Recorded information →
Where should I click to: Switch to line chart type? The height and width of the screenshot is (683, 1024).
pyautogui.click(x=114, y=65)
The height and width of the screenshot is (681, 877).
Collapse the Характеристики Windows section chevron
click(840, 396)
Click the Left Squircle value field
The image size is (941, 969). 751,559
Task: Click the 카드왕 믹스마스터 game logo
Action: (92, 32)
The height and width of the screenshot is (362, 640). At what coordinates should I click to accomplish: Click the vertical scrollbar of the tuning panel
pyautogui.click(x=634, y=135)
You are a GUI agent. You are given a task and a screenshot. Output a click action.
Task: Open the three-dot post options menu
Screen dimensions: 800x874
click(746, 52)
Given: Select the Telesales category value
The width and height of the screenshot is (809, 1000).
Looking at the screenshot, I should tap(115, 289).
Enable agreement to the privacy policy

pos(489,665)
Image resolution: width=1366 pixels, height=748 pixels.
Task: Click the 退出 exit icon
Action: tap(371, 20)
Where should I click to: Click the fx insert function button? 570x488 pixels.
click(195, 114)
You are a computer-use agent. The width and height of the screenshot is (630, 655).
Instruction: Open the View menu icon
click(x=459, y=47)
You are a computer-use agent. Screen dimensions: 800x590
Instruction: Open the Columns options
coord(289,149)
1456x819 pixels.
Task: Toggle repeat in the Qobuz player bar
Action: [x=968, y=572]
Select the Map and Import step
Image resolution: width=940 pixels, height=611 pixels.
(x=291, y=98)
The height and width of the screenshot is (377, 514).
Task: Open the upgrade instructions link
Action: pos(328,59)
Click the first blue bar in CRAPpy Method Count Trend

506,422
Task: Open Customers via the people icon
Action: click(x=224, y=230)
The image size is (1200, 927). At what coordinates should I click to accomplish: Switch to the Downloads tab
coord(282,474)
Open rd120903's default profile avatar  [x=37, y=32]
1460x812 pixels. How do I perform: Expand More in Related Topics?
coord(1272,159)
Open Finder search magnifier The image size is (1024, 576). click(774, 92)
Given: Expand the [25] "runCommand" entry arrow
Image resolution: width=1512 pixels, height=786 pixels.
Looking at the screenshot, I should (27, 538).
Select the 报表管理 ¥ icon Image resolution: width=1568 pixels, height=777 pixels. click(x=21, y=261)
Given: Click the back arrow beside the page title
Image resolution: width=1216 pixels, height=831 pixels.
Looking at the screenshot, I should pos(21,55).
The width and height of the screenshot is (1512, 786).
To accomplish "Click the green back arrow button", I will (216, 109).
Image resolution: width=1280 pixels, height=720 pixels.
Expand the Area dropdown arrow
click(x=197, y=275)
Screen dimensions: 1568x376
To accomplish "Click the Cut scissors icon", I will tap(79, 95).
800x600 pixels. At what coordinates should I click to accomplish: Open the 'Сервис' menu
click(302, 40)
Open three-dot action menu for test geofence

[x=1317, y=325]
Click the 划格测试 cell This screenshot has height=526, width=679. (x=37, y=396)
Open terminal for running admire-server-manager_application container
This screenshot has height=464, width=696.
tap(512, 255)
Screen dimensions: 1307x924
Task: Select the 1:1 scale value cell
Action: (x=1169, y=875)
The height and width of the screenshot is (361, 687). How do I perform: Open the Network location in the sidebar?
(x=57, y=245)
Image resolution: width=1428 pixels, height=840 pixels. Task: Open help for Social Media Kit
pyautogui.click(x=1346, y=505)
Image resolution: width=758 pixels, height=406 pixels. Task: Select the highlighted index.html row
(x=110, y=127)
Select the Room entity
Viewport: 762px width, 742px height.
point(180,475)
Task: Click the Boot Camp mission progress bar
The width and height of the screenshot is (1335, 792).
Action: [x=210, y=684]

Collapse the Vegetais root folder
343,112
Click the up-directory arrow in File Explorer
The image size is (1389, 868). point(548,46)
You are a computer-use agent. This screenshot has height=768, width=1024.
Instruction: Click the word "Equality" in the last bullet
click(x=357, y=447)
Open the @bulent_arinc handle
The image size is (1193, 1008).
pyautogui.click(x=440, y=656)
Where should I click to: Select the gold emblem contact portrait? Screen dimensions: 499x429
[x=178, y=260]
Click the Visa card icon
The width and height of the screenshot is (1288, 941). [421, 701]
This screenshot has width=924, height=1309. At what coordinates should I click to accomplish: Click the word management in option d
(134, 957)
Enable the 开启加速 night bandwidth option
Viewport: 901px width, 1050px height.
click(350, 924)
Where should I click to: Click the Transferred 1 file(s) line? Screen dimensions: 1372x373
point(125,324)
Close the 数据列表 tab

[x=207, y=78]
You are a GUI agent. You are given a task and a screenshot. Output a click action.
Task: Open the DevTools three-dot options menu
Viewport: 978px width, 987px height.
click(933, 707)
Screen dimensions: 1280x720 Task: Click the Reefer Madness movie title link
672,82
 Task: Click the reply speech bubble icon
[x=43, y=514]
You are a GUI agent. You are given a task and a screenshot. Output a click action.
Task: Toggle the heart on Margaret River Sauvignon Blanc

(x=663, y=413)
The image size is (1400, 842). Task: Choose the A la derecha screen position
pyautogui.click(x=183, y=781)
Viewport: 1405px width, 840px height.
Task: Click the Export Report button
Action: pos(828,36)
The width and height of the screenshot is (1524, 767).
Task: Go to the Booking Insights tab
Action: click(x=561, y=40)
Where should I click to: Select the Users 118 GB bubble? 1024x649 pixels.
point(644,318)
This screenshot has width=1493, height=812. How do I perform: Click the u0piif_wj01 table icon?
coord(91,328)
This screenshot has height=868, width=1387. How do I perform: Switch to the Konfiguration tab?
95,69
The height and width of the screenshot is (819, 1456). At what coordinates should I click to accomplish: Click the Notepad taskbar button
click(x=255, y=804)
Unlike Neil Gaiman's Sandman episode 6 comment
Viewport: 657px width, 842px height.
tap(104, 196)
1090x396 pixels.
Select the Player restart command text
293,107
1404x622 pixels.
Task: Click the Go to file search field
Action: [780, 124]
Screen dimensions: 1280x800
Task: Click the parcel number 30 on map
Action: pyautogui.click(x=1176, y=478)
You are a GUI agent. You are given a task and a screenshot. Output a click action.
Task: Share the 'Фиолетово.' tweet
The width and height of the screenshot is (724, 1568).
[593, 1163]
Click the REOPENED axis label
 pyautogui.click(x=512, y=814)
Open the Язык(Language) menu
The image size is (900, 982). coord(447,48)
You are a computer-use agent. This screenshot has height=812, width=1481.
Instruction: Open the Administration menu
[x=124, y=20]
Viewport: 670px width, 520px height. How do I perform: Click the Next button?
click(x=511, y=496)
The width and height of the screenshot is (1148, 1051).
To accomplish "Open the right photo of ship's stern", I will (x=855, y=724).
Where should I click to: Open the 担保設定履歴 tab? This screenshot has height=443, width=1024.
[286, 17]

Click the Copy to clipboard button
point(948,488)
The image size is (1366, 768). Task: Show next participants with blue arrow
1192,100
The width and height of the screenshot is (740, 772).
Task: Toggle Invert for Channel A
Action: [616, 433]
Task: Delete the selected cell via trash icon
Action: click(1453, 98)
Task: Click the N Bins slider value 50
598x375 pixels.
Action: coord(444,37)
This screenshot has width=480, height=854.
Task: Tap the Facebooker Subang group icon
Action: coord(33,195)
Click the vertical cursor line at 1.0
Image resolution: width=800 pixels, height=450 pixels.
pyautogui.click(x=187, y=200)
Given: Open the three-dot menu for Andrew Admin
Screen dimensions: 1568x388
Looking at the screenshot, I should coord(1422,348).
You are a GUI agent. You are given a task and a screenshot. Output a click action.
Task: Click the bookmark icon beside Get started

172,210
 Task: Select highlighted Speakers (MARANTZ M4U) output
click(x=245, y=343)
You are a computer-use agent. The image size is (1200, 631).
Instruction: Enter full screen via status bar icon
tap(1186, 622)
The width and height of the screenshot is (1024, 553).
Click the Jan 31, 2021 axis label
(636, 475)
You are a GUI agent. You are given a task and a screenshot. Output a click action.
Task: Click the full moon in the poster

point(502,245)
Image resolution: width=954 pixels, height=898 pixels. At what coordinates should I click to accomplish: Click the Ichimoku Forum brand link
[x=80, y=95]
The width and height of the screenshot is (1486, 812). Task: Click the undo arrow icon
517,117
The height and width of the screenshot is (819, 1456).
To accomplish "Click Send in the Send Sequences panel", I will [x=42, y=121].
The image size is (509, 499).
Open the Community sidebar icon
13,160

Goal of the exercise →
Turn everything from the start of the data down to the line containing "click(840, 396)", including that line, into a Markdown table with the columns Row and Line. Give each nonblank line its own row, numbered in order.

Solution to this exercise →
| Row | Line |
|---|---|
| 1 | Where should I click to: Switch to line chart type? The height and width of the screenshot is (683, 1024). |
| 2 | pyautogui.click(x=114, y=65) |
| 3 | The height and width of the screenshot is (681, 877). |
| 4 | Collapse the Характеристики Windows section chevron |
| 5 | click(840, 396) |